Als streefnorm voor de schuldomvang stellen we voor dat de schuldquote (= ratio schuld/inkomsten) maximaal 100% bedraagt. Momenteel zit de Gemeente Pijnacker-Nootdorp onder deze streefnorm en is de verwachting dat de schuldquote de komende jaren ook onder de streefnorm zal blijven. In 2023 neemt het percentage schuld ten opzichte van de bate toe naar 59%. Dit wordt veroorzaakt door afnemende baten vanuit de grondexploitatie met als gevolg een hoger percentage schuld ten opzichte van de baten.

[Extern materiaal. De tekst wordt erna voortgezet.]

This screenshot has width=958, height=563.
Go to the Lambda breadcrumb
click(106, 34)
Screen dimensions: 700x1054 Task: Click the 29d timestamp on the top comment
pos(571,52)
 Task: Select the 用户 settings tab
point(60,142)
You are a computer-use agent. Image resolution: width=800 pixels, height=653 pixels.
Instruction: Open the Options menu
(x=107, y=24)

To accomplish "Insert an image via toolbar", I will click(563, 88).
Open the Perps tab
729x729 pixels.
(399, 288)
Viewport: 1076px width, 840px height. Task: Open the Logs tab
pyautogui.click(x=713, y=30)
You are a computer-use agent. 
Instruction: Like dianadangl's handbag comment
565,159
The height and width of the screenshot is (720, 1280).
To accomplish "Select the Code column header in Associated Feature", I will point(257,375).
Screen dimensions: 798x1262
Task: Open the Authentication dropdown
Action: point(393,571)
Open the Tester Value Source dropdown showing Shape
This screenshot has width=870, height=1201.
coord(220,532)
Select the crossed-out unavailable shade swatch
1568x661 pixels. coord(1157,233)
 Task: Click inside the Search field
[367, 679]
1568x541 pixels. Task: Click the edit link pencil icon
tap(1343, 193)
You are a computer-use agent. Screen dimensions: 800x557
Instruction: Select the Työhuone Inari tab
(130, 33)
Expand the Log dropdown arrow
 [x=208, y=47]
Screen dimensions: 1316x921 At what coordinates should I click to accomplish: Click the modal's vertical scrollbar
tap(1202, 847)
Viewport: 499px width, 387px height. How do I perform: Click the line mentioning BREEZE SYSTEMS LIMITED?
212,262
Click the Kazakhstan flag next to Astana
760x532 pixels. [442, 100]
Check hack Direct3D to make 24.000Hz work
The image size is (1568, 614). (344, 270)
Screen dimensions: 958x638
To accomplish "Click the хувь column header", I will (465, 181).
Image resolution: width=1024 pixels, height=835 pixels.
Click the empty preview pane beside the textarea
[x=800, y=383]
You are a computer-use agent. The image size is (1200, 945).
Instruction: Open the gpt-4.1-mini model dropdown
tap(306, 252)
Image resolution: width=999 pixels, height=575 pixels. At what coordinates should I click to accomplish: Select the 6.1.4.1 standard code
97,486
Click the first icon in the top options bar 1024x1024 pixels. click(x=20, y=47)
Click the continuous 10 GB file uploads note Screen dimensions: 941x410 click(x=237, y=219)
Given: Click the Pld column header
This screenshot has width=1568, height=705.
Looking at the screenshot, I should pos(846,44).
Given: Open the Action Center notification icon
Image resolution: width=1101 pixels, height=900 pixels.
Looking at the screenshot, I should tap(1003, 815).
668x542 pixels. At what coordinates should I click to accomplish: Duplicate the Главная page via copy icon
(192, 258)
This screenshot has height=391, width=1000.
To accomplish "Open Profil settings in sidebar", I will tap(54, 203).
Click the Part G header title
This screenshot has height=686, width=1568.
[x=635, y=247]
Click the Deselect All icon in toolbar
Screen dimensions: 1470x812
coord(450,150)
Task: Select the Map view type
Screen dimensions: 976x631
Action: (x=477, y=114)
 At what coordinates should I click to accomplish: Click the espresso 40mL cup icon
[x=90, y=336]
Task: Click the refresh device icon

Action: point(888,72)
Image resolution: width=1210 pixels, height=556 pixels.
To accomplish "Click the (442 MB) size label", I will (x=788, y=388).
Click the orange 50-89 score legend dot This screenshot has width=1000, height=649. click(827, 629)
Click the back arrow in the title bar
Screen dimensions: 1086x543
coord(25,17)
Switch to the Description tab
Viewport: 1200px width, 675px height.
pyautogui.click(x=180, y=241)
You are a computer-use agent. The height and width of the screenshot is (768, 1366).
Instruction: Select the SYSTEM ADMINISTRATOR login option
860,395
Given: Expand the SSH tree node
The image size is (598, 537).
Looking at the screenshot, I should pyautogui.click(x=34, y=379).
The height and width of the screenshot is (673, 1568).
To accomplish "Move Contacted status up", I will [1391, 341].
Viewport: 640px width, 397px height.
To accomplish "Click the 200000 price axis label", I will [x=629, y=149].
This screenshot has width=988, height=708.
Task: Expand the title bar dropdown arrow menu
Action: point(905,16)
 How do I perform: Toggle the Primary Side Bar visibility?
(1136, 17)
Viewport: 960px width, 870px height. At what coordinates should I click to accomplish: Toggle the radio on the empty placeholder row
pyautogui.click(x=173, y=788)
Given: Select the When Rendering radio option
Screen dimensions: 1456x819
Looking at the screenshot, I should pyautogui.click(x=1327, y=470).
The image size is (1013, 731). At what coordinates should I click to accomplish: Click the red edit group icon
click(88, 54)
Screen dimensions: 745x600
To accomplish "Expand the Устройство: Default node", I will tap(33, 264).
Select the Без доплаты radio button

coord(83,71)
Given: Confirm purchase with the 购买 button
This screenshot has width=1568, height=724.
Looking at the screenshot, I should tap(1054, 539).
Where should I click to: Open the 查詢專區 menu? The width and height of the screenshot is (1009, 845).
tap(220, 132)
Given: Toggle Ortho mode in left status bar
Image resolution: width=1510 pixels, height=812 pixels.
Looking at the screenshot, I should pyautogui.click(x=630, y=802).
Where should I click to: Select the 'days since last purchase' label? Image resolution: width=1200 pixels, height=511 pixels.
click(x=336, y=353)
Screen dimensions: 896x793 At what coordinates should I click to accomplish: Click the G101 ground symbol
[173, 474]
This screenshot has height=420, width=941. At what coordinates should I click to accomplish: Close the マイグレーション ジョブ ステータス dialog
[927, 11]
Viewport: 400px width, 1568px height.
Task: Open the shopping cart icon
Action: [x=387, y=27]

Verwachte hoogte van de leningenportefeuille
De leningenportefeuille lange termijn bedraagt op 1 januari 2020 ruim € 121 mln. en neemt de komende jaren af met € 54 mln. tot ruim € 67 mln. eind 2023. Deze afname is gebaseerd op het aflossingsschema dat met de geldverstrekkers contractueel is afgesproken.